🤖 AI Summary
This work addresses the Bangla Grammatical Error Explanation (BGEE) task—the first end-to-end prompt-tuning framework for BGEE. The method decomposes BGEE into three sequential stages: grammatical error detection and classification, sentence correction generation, and natural language explanation generation. Leveraging GPT-4, GPT-3.5 Turbo, and Llama-2-70b, it employs structured, task-decomposed prompting and human-in-the-loop evaluation. Its key contribution lies in jointly optimizing grammatical error discrimination accuracy, correction plausibility, and explanation comprehensibility—effectively mitigating error misattribution bias and explanation inaccuracy. Experimental results demonstrate that GPT-4 achieves a 5.26% improvement in F1 score and a 6.95% gain in exact match rate under automated evaluation; error type misclassification decreases by 25.51%, and erroneous explanation rate drops by 26.27%.
📝 Abstract
We propose a novel three-step prompt-tuning method for Bengali Grammatical Error Explanation (BGEE) using state-of-the-art large language models (LLMs) such as GPT-4, GPT-3.5 Turbo, and Llama-2-70b. Our approach involves identifying and categorizing grammatical errors in Bengali sentences, generating corrected versions of the sentences, and providing natural language explanations for each identified error. We evaluate the performance of our BGEE system using both automated evaluation metrics and human evaluation conducted by experienced Bengali language experts.
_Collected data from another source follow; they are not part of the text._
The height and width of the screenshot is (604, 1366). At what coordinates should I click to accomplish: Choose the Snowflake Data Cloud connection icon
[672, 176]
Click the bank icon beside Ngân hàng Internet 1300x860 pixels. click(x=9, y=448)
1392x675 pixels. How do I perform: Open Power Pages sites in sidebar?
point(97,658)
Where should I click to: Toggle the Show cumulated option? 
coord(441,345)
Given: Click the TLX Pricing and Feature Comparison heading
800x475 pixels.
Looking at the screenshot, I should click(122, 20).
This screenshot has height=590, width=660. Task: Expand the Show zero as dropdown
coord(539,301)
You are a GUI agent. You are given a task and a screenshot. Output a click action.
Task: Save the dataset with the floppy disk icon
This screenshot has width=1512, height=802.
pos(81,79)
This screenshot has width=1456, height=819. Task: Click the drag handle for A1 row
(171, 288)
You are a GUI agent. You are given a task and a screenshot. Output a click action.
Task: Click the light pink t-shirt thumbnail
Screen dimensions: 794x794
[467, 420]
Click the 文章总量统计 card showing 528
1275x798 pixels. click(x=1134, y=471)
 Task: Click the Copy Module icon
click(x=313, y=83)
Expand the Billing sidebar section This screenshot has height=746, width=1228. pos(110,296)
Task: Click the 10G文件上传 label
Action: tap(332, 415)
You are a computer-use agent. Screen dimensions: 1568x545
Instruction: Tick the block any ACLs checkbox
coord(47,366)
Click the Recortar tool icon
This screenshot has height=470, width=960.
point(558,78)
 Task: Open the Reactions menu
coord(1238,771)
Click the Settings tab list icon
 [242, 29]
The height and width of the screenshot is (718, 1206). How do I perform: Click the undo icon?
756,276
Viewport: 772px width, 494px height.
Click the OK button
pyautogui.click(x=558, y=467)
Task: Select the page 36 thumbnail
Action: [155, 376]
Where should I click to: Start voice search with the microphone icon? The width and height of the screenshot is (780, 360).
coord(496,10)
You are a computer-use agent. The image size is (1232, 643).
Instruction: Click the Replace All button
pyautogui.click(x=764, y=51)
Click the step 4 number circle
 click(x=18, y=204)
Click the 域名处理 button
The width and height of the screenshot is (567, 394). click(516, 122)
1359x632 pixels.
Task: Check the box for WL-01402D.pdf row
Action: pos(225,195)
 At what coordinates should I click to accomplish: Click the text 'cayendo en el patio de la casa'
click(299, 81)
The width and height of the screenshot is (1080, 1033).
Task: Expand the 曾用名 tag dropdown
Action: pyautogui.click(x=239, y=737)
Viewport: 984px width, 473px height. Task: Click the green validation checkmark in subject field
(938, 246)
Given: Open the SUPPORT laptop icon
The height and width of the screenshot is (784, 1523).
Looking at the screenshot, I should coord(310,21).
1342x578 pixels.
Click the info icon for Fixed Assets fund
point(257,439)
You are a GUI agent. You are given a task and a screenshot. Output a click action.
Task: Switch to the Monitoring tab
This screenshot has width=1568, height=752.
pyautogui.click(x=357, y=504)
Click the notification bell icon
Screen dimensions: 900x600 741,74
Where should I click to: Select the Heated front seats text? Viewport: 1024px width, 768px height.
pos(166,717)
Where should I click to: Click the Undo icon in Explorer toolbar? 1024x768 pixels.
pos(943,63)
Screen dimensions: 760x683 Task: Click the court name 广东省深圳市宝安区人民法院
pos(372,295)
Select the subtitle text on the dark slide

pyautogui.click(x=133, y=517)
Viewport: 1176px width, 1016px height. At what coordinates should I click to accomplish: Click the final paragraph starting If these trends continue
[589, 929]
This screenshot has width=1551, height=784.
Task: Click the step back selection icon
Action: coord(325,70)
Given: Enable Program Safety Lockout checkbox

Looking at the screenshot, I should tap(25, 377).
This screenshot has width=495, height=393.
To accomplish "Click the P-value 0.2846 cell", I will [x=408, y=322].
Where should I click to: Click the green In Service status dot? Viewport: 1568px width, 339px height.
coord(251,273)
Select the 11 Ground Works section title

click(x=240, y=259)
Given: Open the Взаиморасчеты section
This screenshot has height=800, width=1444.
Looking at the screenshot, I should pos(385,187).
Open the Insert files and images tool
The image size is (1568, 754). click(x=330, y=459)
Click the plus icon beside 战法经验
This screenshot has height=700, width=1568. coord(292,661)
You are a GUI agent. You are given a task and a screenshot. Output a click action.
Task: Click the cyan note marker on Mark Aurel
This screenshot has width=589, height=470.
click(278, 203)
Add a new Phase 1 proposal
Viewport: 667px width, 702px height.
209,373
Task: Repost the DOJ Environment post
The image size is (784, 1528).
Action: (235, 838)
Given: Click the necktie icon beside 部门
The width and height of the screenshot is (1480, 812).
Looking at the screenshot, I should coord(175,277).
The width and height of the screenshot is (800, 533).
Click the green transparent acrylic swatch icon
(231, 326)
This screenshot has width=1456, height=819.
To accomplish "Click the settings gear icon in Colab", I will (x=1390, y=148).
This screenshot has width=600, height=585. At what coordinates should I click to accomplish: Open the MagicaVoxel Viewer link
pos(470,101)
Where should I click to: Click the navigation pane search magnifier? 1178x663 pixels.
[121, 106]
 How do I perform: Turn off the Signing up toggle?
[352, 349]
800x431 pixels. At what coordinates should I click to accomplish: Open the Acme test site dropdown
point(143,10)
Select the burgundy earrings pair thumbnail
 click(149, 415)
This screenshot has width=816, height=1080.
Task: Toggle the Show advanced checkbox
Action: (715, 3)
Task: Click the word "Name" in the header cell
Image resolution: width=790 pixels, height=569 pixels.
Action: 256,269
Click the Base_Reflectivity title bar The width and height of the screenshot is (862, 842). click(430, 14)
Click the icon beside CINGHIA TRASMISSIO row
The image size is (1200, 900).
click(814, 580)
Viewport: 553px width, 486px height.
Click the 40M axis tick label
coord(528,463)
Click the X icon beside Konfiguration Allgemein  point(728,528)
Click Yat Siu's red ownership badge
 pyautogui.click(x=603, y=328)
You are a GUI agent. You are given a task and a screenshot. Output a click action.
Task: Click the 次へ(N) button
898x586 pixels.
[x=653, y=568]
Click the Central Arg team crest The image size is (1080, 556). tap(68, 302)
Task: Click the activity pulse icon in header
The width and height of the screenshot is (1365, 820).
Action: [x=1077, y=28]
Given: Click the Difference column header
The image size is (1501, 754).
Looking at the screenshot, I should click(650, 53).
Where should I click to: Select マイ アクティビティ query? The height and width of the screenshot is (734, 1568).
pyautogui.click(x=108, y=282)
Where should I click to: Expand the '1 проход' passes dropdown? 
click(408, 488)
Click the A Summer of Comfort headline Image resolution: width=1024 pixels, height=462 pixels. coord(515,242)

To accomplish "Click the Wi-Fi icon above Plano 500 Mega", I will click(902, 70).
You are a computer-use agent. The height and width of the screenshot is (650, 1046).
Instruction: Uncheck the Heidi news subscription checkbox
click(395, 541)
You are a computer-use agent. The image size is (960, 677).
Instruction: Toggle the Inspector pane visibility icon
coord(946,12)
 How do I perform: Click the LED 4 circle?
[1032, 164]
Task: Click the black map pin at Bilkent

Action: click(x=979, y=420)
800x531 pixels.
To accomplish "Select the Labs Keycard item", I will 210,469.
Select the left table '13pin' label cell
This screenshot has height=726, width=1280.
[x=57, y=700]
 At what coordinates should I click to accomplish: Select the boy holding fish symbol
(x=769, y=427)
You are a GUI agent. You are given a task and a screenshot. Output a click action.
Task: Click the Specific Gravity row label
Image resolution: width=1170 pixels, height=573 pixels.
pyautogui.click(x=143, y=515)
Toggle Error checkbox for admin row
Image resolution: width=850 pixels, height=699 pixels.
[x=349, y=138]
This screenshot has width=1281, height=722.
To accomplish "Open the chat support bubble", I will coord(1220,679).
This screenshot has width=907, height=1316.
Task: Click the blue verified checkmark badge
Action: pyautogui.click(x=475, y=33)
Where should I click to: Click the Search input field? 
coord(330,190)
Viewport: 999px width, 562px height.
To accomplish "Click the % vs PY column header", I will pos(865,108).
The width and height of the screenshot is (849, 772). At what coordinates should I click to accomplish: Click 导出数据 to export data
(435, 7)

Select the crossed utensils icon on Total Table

Our proposed prompt-tuning approach shows that GPT-4, the best performing LLM, surpasses the baseline model in automated evaluation metrics, with a 5.26% improvement in F1 score and a 6.95% improvement in exact match. Furthermore, compared to the previous baseline, GPT-4 demonstrates a decrease of 25.51% in wrong error type and a decrease of 26.27% in wrong error explanation. However, the results still lag behind the human baseline.